> [EXERCISE OBJECTIVE]: Restate all the data exactly, so that each line is the same as before.

> [Dataset entries]:
####

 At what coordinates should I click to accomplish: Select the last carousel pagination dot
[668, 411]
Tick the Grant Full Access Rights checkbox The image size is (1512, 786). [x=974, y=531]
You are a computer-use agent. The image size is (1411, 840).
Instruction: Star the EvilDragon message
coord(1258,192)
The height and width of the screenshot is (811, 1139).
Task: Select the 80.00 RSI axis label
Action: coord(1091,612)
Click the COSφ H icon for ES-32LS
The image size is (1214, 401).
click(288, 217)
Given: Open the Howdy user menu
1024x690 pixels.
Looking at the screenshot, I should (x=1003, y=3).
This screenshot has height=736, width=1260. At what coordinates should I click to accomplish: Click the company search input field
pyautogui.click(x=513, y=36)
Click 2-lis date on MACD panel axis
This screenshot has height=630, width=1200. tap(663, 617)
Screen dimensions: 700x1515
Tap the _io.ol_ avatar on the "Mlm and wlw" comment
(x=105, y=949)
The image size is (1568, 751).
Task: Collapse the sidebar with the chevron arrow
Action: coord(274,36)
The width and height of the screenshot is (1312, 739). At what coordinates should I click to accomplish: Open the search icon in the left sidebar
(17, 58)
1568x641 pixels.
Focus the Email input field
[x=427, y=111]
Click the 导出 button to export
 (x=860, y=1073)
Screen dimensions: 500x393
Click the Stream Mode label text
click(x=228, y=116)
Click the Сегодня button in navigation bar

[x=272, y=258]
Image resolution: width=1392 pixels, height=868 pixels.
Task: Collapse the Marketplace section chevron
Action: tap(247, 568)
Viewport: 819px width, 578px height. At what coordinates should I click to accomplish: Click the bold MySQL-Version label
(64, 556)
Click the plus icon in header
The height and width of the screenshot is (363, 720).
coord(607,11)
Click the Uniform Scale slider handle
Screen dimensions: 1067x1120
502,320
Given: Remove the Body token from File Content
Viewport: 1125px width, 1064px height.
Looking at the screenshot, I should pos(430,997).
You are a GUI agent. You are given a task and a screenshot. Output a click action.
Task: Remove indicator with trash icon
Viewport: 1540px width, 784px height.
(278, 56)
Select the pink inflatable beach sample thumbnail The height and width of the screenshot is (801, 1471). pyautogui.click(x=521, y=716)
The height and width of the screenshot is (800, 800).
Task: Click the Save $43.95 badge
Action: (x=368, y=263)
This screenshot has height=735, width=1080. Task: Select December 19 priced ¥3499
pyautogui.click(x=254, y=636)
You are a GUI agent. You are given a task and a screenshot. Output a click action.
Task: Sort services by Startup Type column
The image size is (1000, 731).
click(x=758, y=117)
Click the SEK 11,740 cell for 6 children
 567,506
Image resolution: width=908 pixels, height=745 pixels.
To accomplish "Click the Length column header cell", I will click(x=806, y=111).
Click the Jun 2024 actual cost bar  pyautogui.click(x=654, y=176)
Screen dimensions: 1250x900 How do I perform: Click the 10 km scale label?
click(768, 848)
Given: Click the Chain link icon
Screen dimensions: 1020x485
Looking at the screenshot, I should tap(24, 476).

####

> [RESPONSE]:
 At what coordinates should I click to accomplish: Select the last carousel pagination dot
[668, 411]
Tick the Grant Full Access Rights checkbox The image size is (1512, 786). [x=974, y=531]
You are a computer-use agent. The image size is (1411, 840).
Instruction: Star the EvilDragon message
coord(1258,192)
The height and width of the screenshot is (811, 1139).
Task: Select the 80.00 RSI axis label
Action: coord(1091,612)
Click the COSφ H icon for ES-32LS
The image size is (1214, 401).
click(288, 217)
Given: Open the Howdy user menu
1024x690 pixels.
Looking at the screenshot, I should (x=1003, y=3).
This screenshot has height=736, width=1260. At what coordinates should I click to accomplish: Click the company search input field
pyautogui.click(x=513, y=36)
Click 2-lis date on MACD panel axis
This screenshot has height=630, width=1200. tap(663, 617)
Screen dimensions: 700x1515
Tap the _io.ol_ avatar on the "Mlm and wlw" comment
(x=105, y=949)
The image size is (1568, 751).
Task: Collapse the sidebar with the chevron arrow
Action: coord(274,36)
The width and height of the screenshot is (1312, 739). At what coordinates should I click to accomplish: Open the search icon in the left sidebar
(17, 58)
1568x641 pixels.
Focus the Email input field
[x=427, y=111]
Click the 导出 button to export
 (x=860, y=1073)
Screen dimensions: 500x393
Click the Stream Mode label text
click(x=228, y=116)
Click the Сегодня button in navigation bar

[x=272, y=258]
Image resolution: width=1392 pixels, height=868 pixels.
Task: Collapse the Marketplace section chevron
Action: tap(247, 568)
Viewport: 819px width, 578px height. At what coordinates should I click to accomplish: Click the bold MySQL-Version label
(64, 556)
Click the plus icon in header
The height and width of the screenshot is (363, 720).
coord(607,11)
Click the Uniform Scale slider handle
Screen dimensions: 1067x1120
502,320
Given: Remove the Body token from File Content
Viewport: 1125px width, 1064px height.
Looking at the screenshot, I should pos(430,997).
You are a GUI agent. You are given a task and a screenshot. Output a click action.
Task: Remove indicator with trash icon
Viewport: 1540px width, 784px height.
(278, 56)
Select the pink inflatable beach sample thumbnail The height and width of the screenshot is (801, 1471). pyautogui.click(x=521, y=716)
The height and width of the screenshot is (800, 800).
Task: Click the Save $43.95 badge
Action: (x=368, y=263)
This screenshot has height=735, width=1080. Task: Select December 19 priced ¥3499
pyautogui.click(x=254, y=636)
You are a GUI agent. You are given a task and a screenshot. Output a click action.
Task: Sort services by Startup Type column
The image size is (1000, 731).
click(x=758, y=117)
Click the SEK 11,740 cell for 6 children
 567,506
Image resolution: width=908 pixels, height=745 pixels.
To accomplish "Click the Length column header cell", I will click(x=806, y=111).
Click the Jun 2024 actual cost bar  pyautogui.click(x=654, y=176)
Screen dimensions: 1250x900 How do I perform: Click the 10 km scale label?
click(768, 848)
Given: Click the Chain link icon
Screen dimensions: 1020x485
Looking at the screenshot, I should tap(24, 476).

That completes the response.